Monday Mornings has been on after Dallas for five weeks now. I didn't even watch the first couple weeks, normally I don't go for procedural type shows. I love Bones, but more because of the cast chemistry. But this show has really got me hooked. A great cast including Ving Rhames, Jamie Bamber & Alfred Molina. David E. Kelley is co-creator/executive producer along with Sanjay Gupta, who's novel of the same name is the inspiration for the show. Kelley's got a few good things on his resume so no surprise this is as good as it is. Now I just gotta see the first couple episodes in reruns when I can. The show has the great chemistry I like so much in Bones.
I've been watching it. The plots themselves aren't all that interesting but the characters sure are. Alfred Molina is BRILLIANT in his role (as he usually is) and Ving Rhames' character is extremely likable. The others? Meh. I like the doctor who can't speak English very well, simply because he's so abrupt, it makes you wonder if he would still talk the same way even if his English was better.
At home with his (Asian)wife he still spoke the same, although it is possible that she isn't bilingual? The show is really football in the groin but I like it.
I'm watching it, too. Dr. Park is great, I'd watch just for him. "Not do, dead." "What's the worst case scenario?" "Dead."
I've seen one episode straight through. Doctor Park is annoying. So is the super-abrasive Indian girl doctor. Ving Rhames is trying too hard to be the Diagnosis Whisperer. I don't care enough to sit through weeks of this until Jamie and Jennifer decide to boink each other and get it over with. As for the actual Monday Mornings? I don't like attending meetings at my own job. M&M conferences may be super-secret and highly important, but they're still just staff meetings. Which are generally boring. And a stupid thing to build an entire series around.

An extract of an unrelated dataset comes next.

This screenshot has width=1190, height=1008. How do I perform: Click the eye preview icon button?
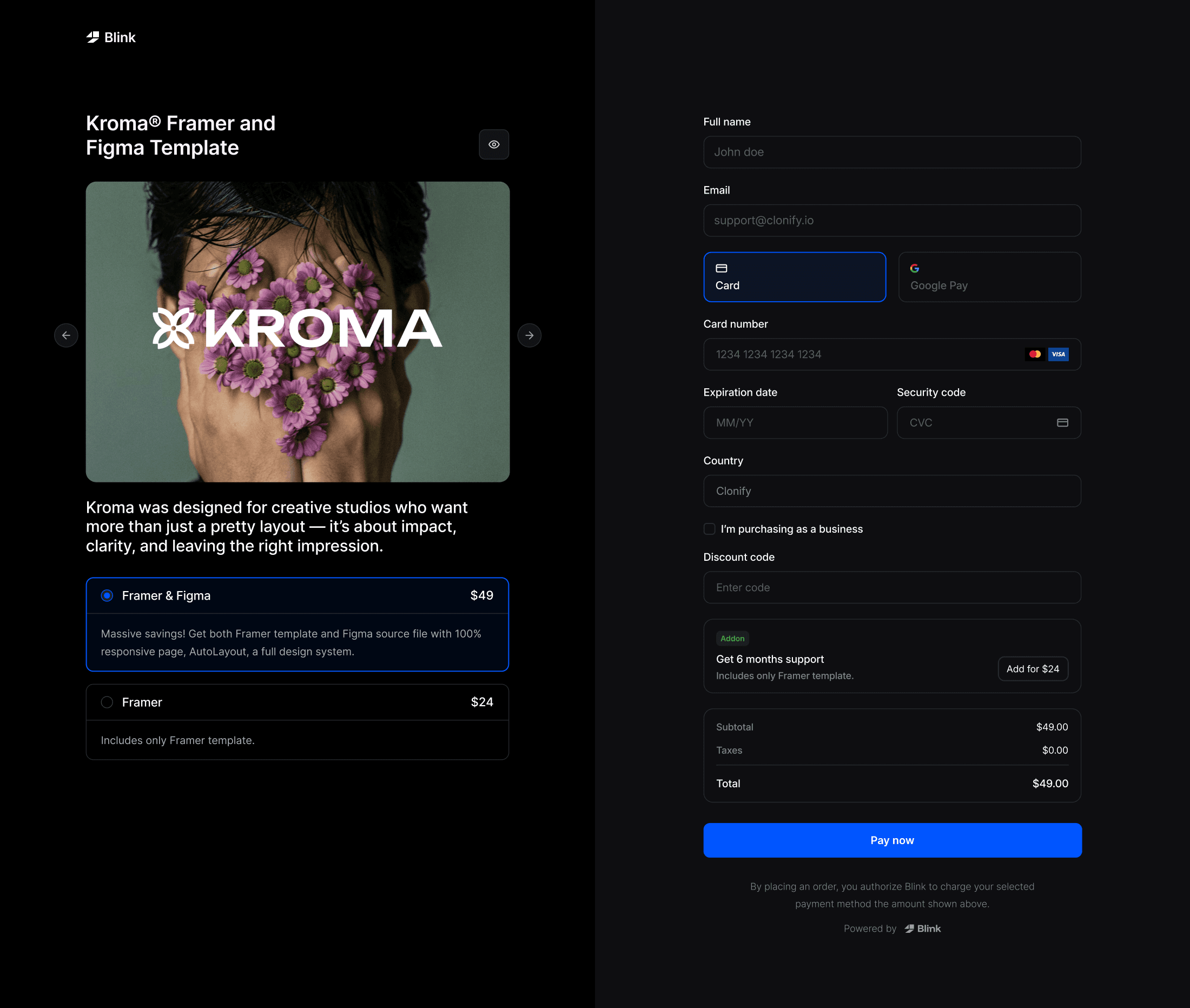pos(494,144)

Watched the pilot. Hated it. Over conceptualized cinematography and a mixture of every doctor show cliche. Bill Irwin and Alfred Molina are not enough to make me care. It was a humorously, overtly sentimental bleak hour. I've gotten better things to do.
Really? I think they're the two best characters. Dr. Park shamed his former patient and her husband into dropping a silly malpractice suit! I thought that was pretty bad ass. Are we supposed to care about those two characters? Because I don't. It's interesting, though, to see which doctor will be put in the hot seat (well, podium), and figure out where and why they screwed up. Even when the patients live, Molina's character points out what they did wrong, which is different from most other hospital-oriented shows I have watched (admittedly, only a few).

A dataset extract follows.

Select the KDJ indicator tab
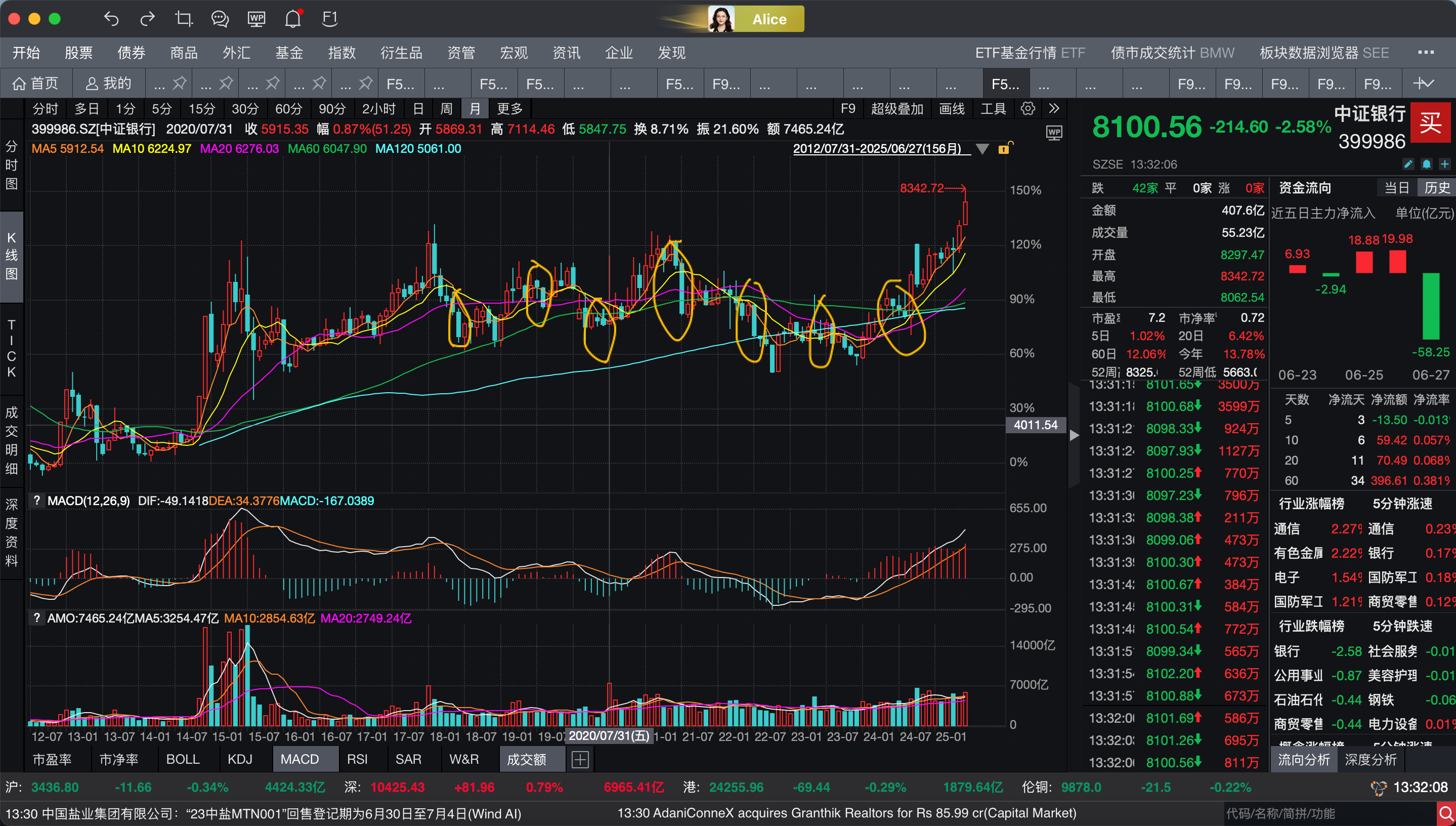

They're still put in the hot seat when the patients LIVE? That's depressing. That's like succeeding at work and still being called to the carpet by the boss.
He's a stereotype. Like they couldn't find a foreign-born Asian doctor that speaks better English. He's like Hiro from Heroes. With all the knowing looks and innuendo between the two of them in the pilot, The creators sure as hell wanted you to care. The fact that you don't simply proves my point. Then it's worse than a meeting. It's medical school. I thought you had to already be a doctor to be surgeon. I don't want to audit Professor Molina's medical lectures every week either.
Well, the M&M is for the characters to learn more about practicing and being good physicians. The surgeons treat their patients as problems and projects, things to be solved and finished. "Professor Molina" reminds them that their patients are people first. One patient lost their sense of smell after a brain operation. The surgeons counted it a success, until Molina's character told them the patient was a chef, who without a sense of smell could not do her job well anymore. The characters learned to ask about their patients lives and not just their problems.